Пожалуйста, продолжите отрывок о варварах, приходящих к угасающей цивилизации, начиная сразу после его последнего предложения.

■ Приведённый отрывок
^^^^^^^^^^^^^^^^
Когда наступает упадок созидательной воли и в воздухе носятся клочья растерзанной памяти, цивилизация, разуверившись в подношеньях Асклепию, зовет к постели своей вместо лекарей — варваров, и те наползают с границ. На осеннем ветру их телеги скрипят, как несмазанная судьба. Вислые груди их женщин пахнут голодными ртами, кричащей маленькой смертью, но младенцы рождаются вновь, резать скот, отбирая его у соседей. В прокисшую овчину закутаны варварские тела, не знакомые с солнцем площадей, теплыми термами, ароматическими притираниями. Нет у них домов, дорог, базаров, труд и обмен не пришли к их становищам. Мысль человека, согласовав свой полет с пряжей сроков и траекторией жребия, соткала покрывало для людей и богов — они встречаются в храмовом культе, в птичьем знамении о покровительстве или каре, а религия варваров, чей разум безобразен, как степь, — это жаркое мясо, это стекающий на одежду жир медведя, у которого племя просит прощенья за то, что охотится на него и съедает. Музыкальный строй дан людям для воспитания и веселья. Философия научила их думать о смерти, обостряя вкус повседневности. Боевые порядки, центурии, легионы, отображают характер имперского языка, его формулу — граду и миру. Где град и мир варваров, где их музыка, философия, армия и язык? Они по-волчьи воют на луну, сотрясая колотушками шкуры своих барабанов. Сознание дикарей не дорожит жизнью своей и чужой, ведь варвары — стадо, армия их — орда, безъязыкое скопище, бессвязное опустошение набега, восславленное тарабарской легендой, которую кричат кривые рты.
^^^^^^^^^^^^^^^^
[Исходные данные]
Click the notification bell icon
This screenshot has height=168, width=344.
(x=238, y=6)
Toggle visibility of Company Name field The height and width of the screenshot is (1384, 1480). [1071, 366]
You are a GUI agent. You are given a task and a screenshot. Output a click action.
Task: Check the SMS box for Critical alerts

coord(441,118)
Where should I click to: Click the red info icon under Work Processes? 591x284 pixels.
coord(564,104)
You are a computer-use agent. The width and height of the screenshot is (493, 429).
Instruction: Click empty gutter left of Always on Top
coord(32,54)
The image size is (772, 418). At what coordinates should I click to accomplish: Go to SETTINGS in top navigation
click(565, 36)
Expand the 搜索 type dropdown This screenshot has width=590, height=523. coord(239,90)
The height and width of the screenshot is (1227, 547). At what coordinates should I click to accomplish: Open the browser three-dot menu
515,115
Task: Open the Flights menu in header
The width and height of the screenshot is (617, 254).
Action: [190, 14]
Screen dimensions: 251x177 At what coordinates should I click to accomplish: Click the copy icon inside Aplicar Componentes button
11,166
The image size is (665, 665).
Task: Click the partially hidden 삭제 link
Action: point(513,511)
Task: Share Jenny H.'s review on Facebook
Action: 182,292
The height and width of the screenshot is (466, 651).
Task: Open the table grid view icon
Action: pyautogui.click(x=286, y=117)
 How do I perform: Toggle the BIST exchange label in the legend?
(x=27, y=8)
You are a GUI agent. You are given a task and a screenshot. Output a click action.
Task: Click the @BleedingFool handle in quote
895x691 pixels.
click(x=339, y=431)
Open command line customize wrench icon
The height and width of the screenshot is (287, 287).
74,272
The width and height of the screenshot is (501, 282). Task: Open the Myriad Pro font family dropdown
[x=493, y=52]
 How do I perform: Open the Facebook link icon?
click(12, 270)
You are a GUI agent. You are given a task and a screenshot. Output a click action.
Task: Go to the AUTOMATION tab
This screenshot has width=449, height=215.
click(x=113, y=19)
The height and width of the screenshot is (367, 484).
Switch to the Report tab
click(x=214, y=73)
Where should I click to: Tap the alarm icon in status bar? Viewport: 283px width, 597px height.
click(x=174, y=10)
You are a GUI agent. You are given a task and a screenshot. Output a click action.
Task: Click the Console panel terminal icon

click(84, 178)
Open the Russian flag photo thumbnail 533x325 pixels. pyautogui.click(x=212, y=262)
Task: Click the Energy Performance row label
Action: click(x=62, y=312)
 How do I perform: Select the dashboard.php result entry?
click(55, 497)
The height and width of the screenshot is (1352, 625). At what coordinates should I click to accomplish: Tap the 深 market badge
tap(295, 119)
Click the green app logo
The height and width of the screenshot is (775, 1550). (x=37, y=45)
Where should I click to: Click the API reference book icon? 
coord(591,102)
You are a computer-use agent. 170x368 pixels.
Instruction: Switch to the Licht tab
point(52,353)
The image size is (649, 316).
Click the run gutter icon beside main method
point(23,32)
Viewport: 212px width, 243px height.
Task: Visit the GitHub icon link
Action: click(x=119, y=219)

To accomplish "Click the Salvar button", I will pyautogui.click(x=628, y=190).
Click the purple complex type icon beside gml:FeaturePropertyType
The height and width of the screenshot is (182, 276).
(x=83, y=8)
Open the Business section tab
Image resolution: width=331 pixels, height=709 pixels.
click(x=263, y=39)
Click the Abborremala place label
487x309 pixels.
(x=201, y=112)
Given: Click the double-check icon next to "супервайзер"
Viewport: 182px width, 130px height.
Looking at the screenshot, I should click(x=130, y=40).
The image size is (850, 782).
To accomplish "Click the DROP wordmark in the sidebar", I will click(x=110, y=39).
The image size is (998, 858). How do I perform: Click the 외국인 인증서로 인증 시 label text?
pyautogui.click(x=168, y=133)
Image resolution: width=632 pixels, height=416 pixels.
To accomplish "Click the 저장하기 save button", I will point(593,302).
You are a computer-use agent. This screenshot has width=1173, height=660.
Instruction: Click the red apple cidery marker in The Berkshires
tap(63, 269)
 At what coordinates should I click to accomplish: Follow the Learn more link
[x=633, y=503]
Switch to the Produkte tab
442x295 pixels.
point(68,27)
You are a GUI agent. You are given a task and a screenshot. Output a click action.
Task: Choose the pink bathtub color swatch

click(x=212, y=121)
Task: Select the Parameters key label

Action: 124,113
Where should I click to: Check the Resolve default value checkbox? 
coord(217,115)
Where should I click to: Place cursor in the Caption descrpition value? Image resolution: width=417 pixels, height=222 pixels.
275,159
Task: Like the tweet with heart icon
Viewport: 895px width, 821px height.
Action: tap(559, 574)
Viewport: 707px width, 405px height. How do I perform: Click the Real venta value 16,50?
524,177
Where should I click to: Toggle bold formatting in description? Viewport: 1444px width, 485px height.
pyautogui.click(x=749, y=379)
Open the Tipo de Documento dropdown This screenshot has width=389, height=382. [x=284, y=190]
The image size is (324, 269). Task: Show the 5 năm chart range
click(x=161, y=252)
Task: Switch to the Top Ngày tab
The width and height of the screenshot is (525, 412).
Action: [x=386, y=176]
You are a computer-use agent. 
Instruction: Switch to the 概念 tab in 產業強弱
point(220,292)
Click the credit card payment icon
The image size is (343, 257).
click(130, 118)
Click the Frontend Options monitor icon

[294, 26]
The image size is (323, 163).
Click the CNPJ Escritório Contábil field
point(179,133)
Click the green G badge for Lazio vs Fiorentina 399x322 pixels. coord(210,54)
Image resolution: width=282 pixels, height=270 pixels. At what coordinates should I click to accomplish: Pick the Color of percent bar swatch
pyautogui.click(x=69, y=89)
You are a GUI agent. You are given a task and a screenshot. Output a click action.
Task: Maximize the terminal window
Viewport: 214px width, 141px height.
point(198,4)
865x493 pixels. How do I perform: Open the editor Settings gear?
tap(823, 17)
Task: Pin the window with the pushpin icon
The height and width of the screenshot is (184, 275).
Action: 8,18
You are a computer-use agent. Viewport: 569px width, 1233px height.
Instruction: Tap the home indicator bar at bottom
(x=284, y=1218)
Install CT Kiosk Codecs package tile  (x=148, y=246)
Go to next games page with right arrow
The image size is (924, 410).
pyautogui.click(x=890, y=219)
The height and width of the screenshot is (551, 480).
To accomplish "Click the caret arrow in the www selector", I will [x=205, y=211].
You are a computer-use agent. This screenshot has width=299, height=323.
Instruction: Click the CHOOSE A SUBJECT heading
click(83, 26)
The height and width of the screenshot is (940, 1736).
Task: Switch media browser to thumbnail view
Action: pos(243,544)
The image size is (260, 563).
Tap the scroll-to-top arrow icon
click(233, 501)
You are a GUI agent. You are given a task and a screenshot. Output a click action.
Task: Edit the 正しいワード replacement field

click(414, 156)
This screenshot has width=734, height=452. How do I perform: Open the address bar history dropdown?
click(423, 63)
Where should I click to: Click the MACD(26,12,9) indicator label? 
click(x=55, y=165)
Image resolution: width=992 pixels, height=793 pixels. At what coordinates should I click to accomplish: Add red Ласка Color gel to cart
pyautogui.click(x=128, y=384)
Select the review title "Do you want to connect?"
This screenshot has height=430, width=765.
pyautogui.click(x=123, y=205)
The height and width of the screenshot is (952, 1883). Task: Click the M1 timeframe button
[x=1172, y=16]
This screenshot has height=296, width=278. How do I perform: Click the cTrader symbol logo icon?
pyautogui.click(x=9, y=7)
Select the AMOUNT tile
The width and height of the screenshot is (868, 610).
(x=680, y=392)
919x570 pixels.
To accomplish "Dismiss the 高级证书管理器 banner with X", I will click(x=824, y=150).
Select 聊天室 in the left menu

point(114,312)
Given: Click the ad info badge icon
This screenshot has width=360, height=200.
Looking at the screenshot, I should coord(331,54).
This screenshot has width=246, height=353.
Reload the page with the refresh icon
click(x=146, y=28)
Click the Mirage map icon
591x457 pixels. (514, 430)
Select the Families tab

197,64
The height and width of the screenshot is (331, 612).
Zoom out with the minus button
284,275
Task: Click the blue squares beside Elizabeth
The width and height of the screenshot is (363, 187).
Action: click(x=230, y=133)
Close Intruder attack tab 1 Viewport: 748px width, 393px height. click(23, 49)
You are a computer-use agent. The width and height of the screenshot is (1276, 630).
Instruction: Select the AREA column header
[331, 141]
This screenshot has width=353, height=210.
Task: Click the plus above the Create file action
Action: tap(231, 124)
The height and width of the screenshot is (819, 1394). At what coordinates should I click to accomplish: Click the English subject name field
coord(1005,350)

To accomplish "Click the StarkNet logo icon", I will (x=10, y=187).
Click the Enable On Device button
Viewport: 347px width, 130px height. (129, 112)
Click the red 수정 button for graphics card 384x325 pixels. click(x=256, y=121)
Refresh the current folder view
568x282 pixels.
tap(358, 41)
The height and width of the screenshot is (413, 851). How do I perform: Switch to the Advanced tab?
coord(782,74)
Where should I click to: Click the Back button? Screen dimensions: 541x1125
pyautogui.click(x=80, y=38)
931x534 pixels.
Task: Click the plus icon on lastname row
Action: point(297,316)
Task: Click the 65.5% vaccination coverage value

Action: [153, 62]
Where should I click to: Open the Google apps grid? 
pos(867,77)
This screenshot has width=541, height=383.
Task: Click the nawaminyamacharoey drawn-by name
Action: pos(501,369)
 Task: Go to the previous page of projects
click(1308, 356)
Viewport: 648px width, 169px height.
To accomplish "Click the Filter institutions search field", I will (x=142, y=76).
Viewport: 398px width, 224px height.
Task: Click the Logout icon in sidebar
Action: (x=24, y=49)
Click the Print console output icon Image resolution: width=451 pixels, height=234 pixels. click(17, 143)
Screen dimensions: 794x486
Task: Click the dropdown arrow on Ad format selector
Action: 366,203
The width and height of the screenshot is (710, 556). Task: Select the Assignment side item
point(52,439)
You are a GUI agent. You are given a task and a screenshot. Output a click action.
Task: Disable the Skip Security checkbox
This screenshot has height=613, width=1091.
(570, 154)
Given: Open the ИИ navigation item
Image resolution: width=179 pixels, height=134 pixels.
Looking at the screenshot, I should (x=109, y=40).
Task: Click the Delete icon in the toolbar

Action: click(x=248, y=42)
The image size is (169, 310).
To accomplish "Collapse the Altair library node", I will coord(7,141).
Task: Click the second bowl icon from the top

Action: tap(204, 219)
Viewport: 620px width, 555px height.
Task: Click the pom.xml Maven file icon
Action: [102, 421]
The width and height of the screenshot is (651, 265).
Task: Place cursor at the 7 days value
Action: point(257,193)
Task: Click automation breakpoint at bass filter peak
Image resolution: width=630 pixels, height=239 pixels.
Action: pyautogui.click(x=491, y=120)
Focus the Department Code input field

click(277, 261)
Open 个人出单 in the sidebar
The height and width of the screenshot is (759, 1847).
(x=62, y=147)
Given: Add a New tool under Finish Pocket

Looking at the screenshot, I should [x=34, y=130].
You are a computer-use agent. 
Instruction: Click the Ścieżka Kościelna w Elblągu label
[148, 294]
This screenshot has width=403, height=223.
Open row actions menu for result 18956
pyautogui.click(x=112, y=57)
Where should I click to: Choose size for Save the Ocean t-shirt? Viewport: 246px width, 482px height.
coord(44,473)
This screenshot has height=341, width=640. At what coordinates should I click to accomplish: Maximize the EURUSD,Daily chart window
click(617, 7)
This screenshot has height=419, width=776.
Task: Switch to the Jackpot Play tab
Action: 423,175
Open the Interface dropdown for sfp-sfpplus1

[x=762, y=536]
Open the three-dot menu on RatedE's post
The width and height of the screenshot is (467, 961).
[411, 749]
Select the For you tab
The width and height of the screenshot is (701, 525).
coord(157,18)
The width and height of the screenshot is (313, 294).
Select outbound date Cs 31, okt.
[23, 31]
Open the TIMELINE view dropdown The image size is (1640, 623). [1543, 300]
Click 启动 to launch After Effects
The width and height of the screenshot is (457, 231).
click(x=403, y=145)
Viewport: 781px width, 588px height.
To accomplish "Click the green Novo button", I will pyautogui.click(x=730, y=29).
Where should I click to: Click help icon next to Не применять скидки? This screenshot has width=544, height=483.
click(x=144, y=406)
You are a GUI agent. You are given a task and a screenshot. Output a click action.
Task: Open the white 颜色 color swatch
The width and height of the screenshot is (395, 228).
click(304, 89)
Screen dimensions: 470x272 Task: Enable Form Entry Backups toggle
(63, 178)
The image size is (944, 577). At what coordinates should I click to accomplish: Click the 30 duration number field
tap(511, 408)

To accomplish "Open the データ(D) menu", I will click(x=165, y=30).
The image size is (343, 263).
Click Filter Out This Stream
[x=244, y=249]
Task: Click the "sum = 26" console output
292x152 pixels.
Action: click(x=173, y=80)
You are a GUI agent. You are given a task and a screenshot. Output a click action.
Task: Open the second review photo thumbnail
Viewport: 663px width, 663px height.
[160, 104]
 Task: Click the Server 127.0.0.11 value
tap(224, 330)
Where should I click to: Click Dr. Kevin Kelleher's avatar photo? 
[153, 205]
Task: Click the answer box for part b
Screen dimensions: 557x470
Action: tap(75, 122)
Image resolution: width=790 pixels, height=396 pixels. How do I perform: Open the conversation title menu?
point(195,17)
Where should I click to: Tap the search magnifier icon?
^^^^^^^^^^^^^^^^
■ Ответ на задание
Зачем же призывают мутные орды, а они наползают с границ? Затем, что варвар — алая заря, черный виноград и свежая рана: в нем молодая кровь. Это так азбучно, что не стоило б того ради отменять сторожевые посты, разглаживая пространство кочевникам, но в минуту слабости мнится, будто не только врачующей кровью могут они поделиться, но и веденьем, знанием, которое изрекут у постели больного, за блеском забывшего о таинстве, глубине, — в том и болезнь его, в том и болезнь. Формально Дягилева никто не звал из восточной степи, он сам ворвался в грегорианское время, но приход его ответил на европейский вопрос и был инспирирован им. Европейское чувство высохло в своих берегах, возбудители приходили извне, японской гравюрой импрессионизма, африканской скульптурой кубистов, потом прустовский салон влюбился в Русский балет. Балетные были темные люди: по словам Лифаря, у дягилевской поклонницы графини Греффюль упало сердце при виде провинциального убожества и некультурности труппы. Выделяя несколько первых танцоров, Дягилев не таясь презирал потное быдло, где старшие гоняли кордебалет за пивом и папиросами. И они же были аристократией, давно выветрившейся из Европы.